[Source data]

***

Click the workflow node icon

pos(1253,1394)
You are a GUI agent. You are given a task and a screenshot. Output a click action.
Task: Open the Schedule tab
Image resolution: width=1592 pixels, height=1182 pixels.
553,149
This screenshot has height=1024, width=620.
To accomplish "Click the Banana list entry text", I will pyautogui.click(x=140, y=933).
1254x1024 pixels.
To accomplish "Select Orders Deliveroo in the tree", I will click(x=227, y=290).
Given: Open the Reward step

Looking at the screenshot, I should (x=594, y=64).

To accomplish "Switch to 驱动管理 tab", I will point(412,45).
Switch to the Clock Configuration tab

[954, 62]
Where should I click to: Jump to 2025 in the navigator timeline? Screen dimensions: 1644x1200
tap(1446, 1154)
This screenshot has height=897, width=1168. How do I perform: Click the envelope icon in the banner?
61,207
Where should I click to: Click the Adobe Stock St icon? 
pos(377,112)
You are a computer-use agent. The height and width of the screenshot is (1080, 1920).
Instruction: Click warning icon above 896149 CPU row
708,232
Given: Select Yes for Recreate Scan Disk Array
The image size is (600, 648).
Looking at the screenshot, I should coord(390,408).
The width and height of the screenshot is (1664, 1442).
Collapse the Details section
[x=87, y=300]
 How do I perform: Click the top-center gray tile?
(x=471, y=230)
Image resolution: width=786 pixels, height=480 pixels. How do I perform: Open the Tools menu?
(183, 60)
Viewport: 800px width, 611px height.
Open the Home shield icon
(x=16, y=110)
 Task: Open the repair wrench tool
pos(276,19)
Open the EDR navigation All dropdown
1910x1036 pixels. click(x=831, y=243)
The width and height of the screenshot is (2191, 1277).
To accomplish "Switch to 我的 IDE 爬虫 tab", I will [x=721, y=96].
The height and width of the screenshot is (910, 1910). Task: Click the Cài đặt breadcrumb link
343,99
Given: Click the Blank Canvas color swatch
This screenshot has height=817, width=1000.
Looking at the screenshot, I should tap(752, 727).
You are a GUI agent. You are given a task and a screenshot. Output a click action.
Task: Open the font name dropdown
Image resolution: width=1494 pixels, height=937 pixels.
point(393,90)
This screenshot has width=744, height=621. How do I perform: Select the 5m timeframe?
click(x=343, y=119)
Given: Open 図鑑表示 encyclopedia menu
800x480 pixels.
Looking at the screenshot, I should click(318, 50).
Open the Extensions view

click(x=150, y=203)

***

● **OBJECTIVE**: Locate each line in the records above that contains the word "dropdown", and copy those lines.

● **RESULT BELOW**:
Open the EDR navigation All dropdown
Task: Open the font name dropdown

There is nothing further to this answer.